● **Work instructions**: Transcribe the records in full; omit images.

● **Listed entries**:
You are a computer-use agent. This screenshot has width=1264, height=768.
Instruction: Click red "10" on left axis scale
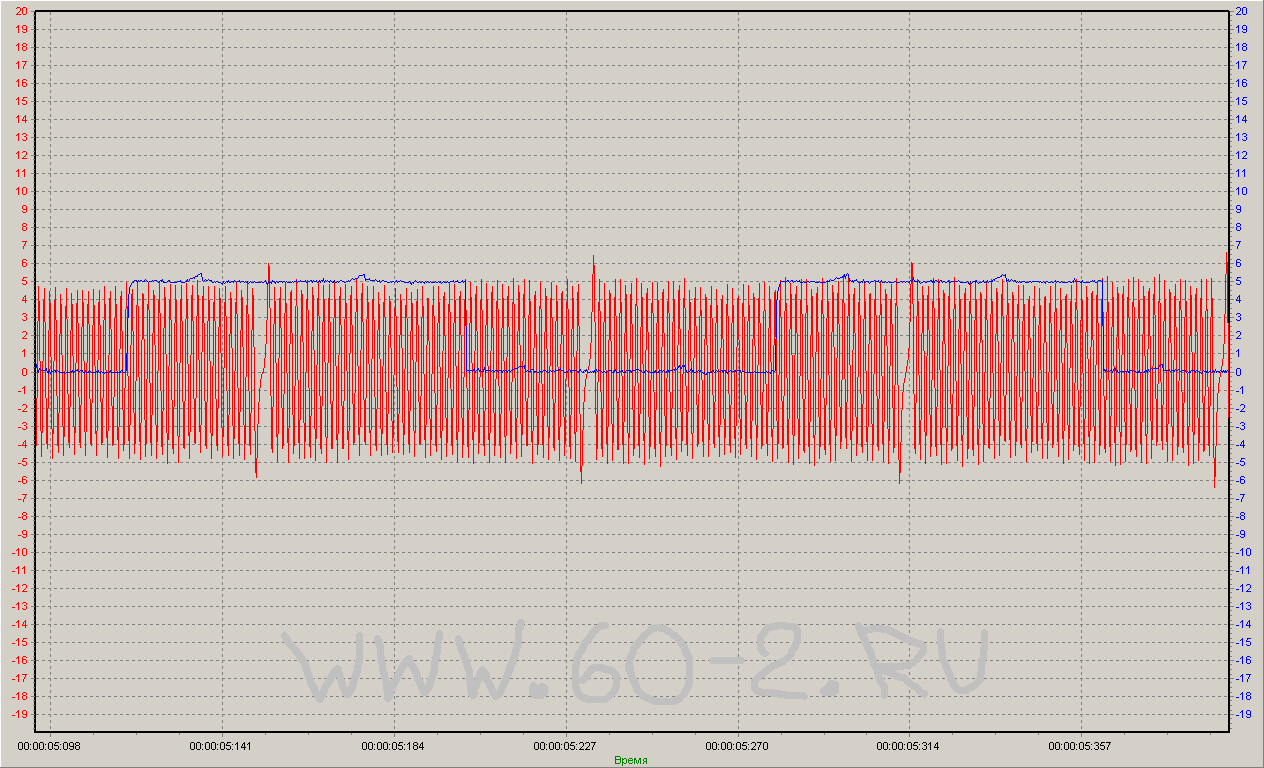pyautogui.click(x=20, y=191)
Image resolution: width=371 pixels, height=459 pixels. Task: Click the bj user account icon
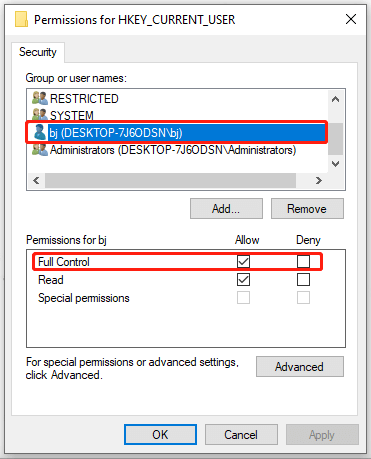[x=40, y=132]
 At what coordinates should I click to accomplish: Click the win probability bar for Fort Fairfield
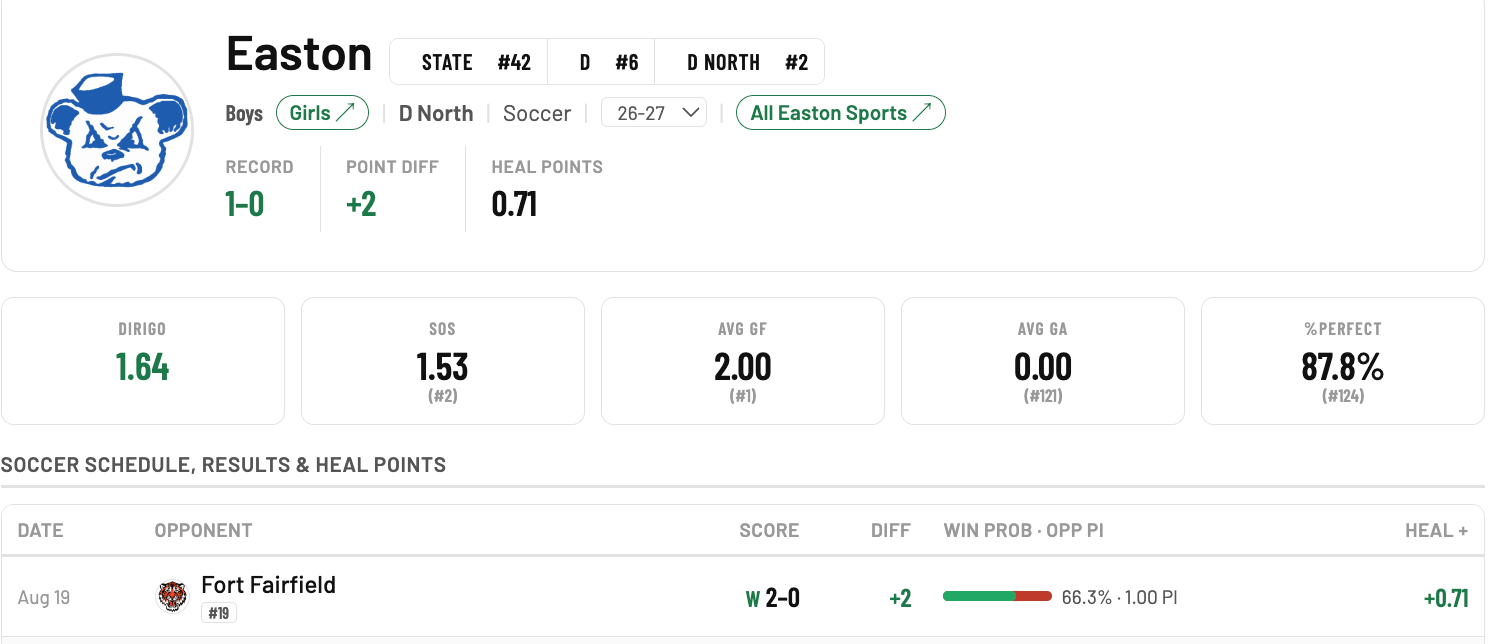pos(997,597)
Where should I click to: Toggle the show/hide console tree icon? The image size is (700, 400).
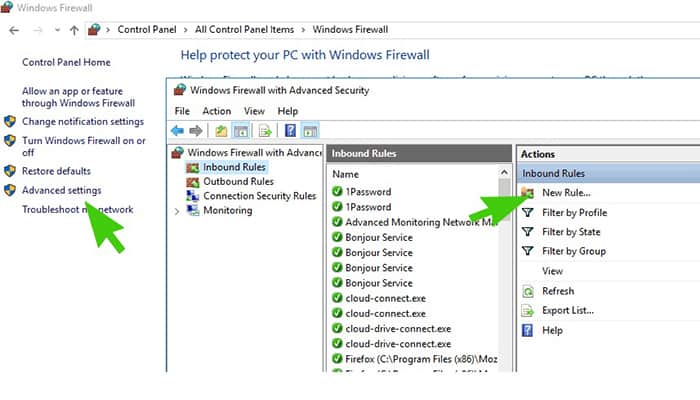pyautogui.click(x=241, y=130)
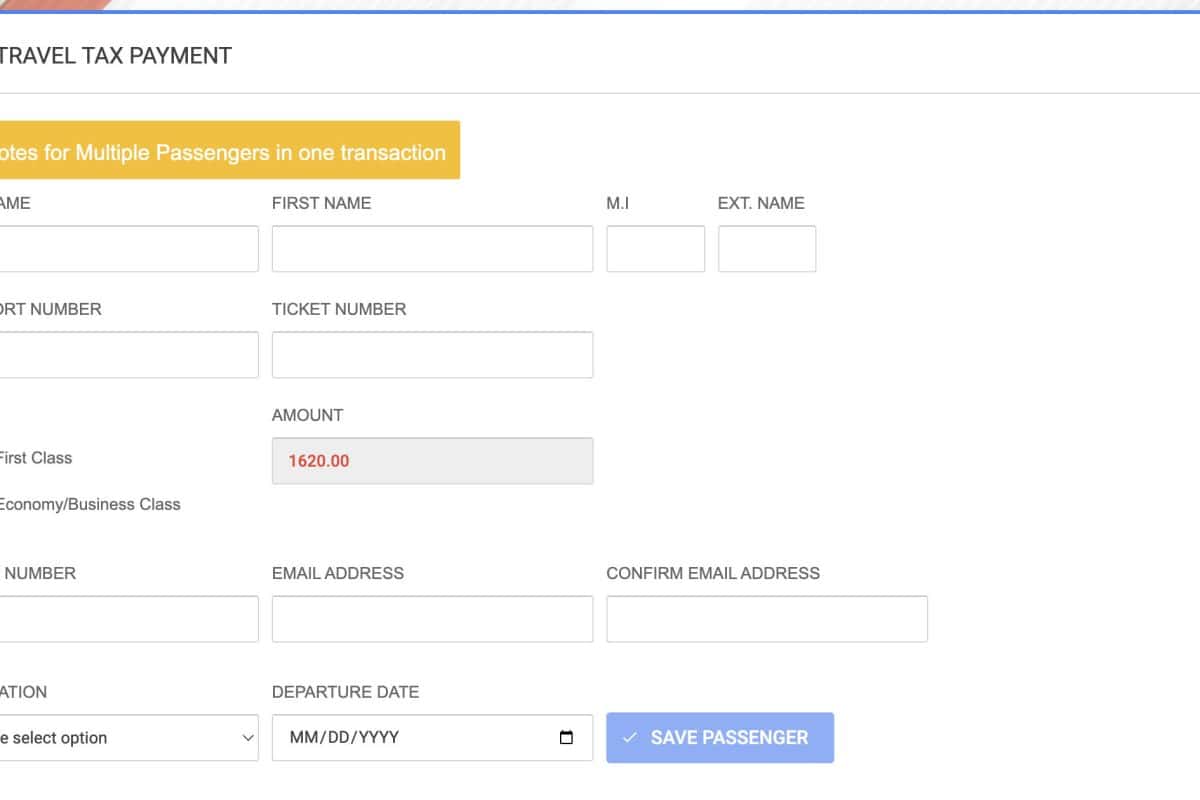
Task: Click the YYYY year segment in Departure Date
Action: [x=379, y=738]
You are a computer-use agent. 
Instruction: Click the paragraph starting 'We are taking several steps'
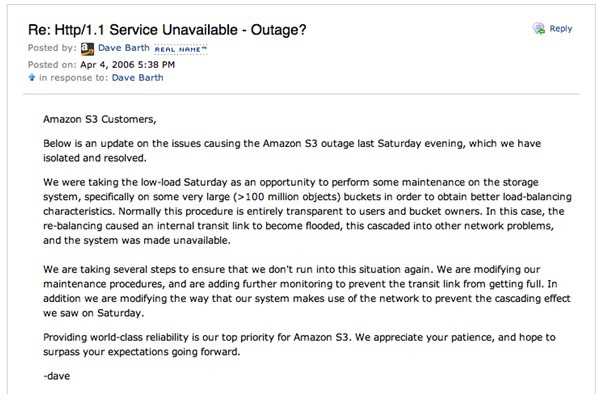point(307,291)
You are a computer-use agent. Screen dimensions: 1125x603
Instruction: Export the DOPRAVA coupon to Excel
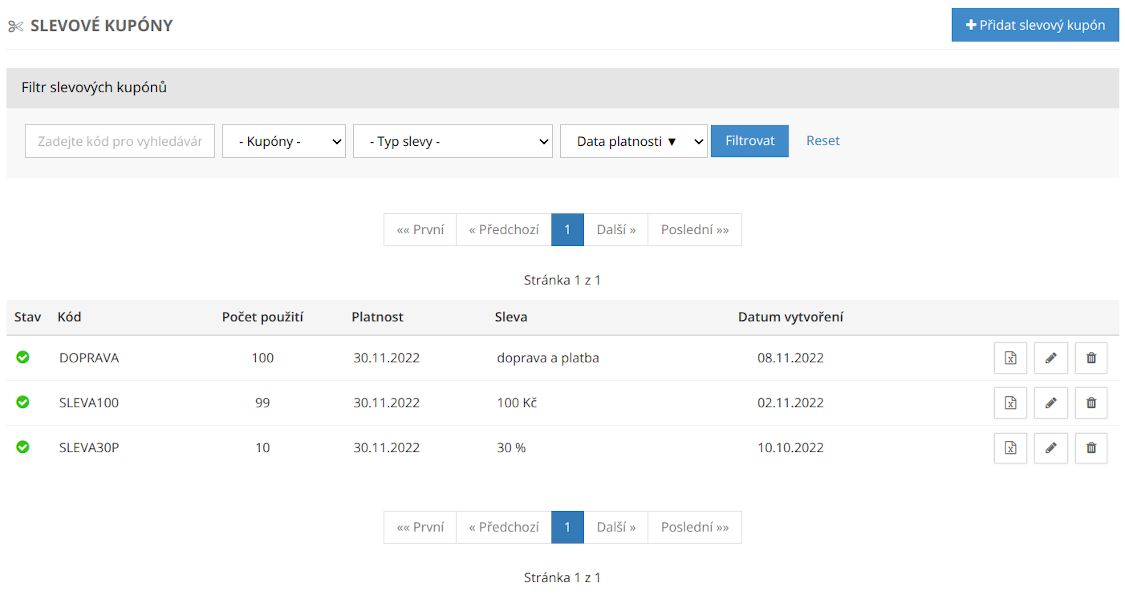coord(1010,358)
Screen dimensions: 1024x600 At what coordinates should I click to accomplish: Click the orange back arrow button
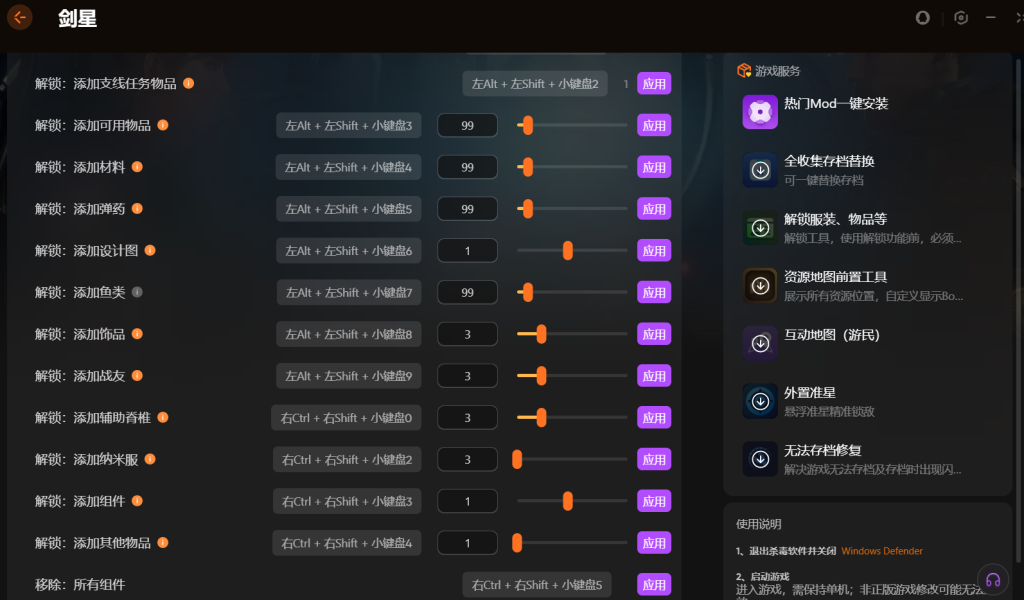[x=20, y=17]
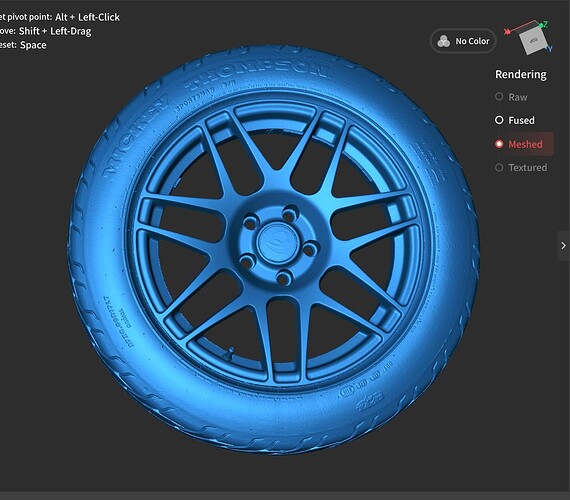Expand the right side panel chevron
The width and height of the screenshot is (570, 500).
coord(563,245)
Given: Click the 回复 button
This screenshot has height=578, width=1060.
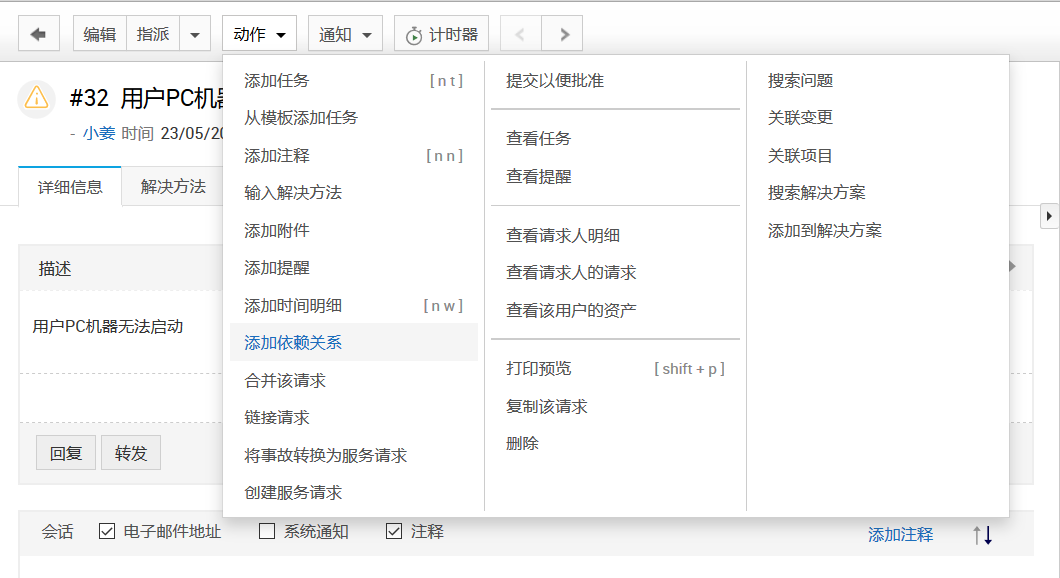Looking at the screenshot, I should [66, 453].
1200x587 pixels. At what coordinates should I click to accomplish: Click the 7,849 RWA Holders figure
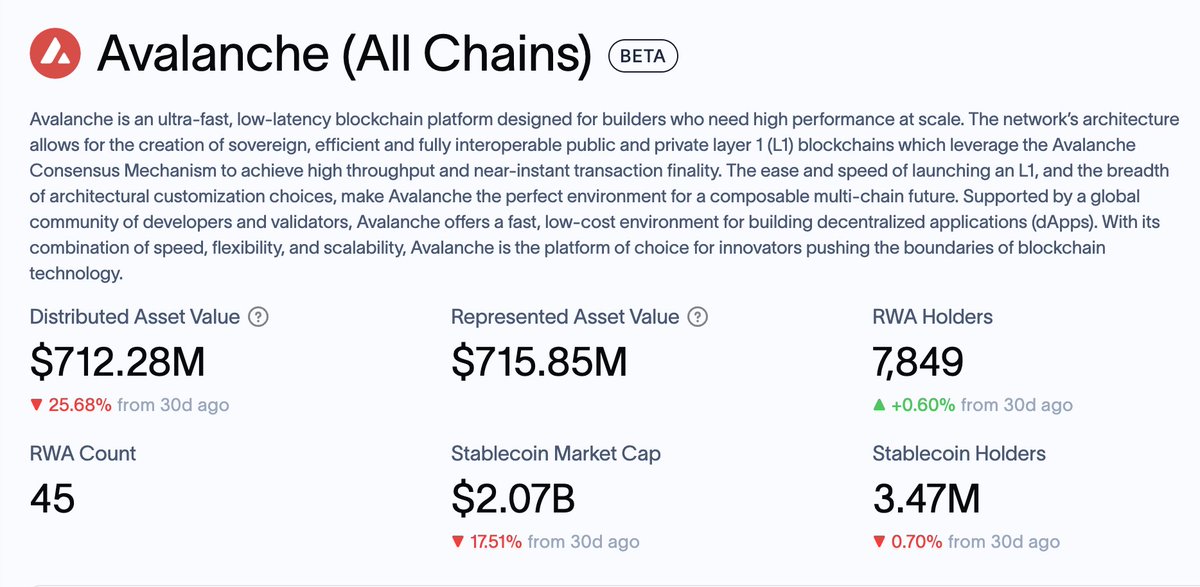pyautogui.click(x=917, y=360)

● **Task response**:
You are a computer-use agent. This screenshot has width=1264, height=768.
Instruction: Click red "10" on left axis scale
pyautogui.click(x=20, y=191)
Image resolution: width=371 pixels, height=459 pixels. Task: Click the bj user account icon
[x=40, y=132]
 At what coordinates should I click to accomplish: Click the win probability bar for Fort Fairfield
pos(997,597)
Where should I click to: Toggle the show/hide console tree icon? The image size is (700, 400).
pyautogui.click(x=241, y=130)
Task: Click the YYYY year segment in Departure Date
Action: [x=379, y=738]
You are a computer-use agent. 
Instruction: Click the paragraph starting 'We are taking several steps'
point(307,291)
You are a computer-use agent. Screen dimensions: 1125x603
Instruction: Export the DOPRAVA coupon to Excel
coord(1010,358)
Screen dimensions: 1024x600 At what coordinates should I click to accomplish: Click the orange back arrow button
[x=20, y=17]
Expand the right side panel chevron
The width and height of the screenshot is (570, 500).
coord(563,245)
Given: Click the 回复 button
This screenshot has height=578, width=1060.
Looking at the screenshot, I should [66, 453].
1200x587 pixels. At what coordinates should I click to accomplish: Click the 7,849 RWA Holders figure
pyautogui.click(x=917, y=360)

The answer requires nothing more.